== Task input

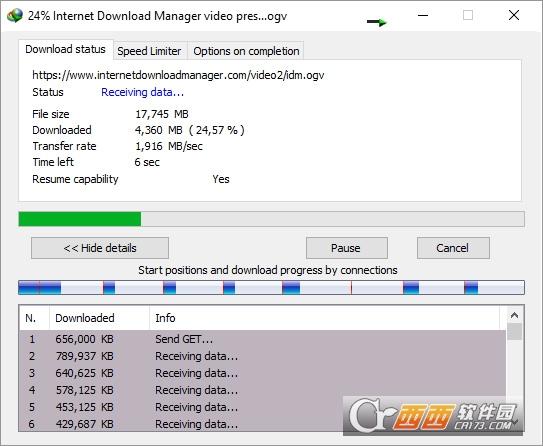The image size is (543, 446).
Task: Select the Download status tab
Action: [65, 50]
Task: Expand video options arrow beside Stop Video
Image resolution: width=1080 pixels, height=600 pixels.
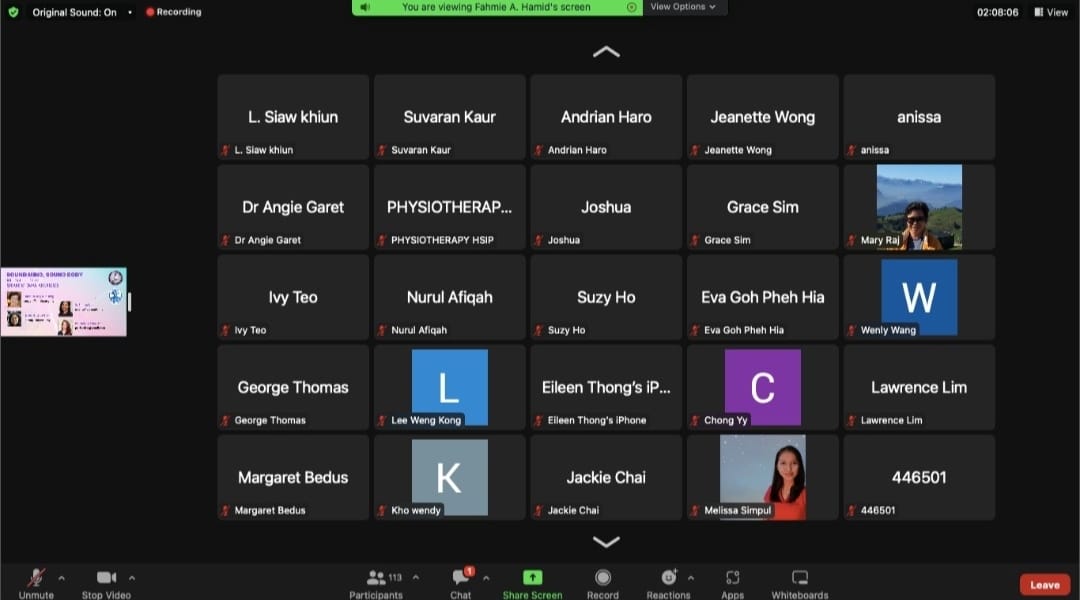Action: 131,577
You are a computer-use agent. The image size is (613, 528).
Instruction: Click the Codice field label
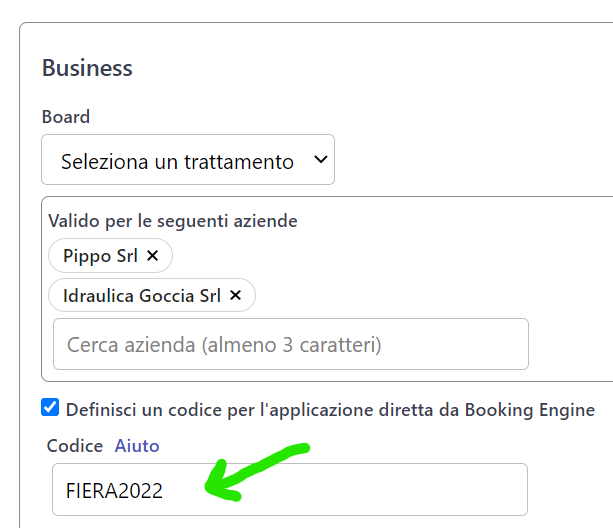click(x=75, y=446)
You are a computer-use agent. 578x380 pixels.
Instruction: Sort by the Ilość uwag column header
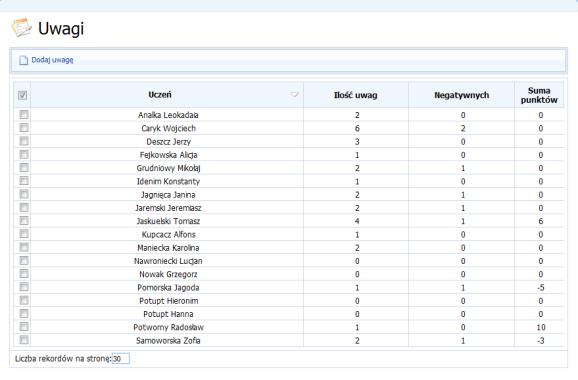[356, 95]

====

What you are asked to do
Reproduce word for word the lines from the one containing "Task: Expand video" through the end of the data, both ends kept. Drop the pictures.

Solved problem
Task: Expand video options arrow beside Stop Video
Image resolution: width=1080 pixels, height=600 pixels.
Action: 131,577
You are a computer-use agent. The image size is (613, 528).
Instruction: Click the Codice field label
click(x=75, y=446)
You are a computer-use agent. 578x380 pixels.
Instruction: Sort by the Ilość uwag column header
[356, 95]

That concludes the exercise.